Only the closing portion of the entries is to be reproduced: the line containing "This screenshot has width=1039, height=584." through the very last line, exactly as written.

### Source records
----------------------------------------

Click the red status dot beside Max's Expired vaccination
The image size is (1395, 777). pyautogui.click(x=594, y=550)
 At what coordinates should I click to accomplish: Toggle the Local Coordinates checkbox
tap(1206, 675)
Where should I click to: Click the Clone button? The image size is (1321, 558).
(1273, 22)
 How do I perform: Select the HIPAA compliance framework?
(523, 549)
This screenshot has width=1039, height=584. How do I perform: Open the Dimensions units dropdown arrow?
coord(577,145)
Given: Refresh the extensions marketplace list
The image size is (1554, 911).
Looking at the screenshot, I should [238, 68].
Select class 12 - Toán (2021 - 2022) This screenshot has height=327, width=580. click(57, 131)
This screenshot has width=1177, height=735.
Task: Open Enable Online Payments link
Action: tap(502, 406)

----------------------------------------

### Your response
This screenshot has width=1039, height=584. How do I perform: Open the Dimensions units dropdown arrow?
coord(577,145)
Given: Refresh the extensions marketplace list
The image size is (1554, 911).
Looking at the screenshot, I should [238, 68].
Select class 12 - Toán (2021 - 2022) This screenshot has height=327, width=580. click(57, 131)
This screenshot has width=1177, height=735.
Task: Open Enable Online Payments link
Action: tap(502, 406)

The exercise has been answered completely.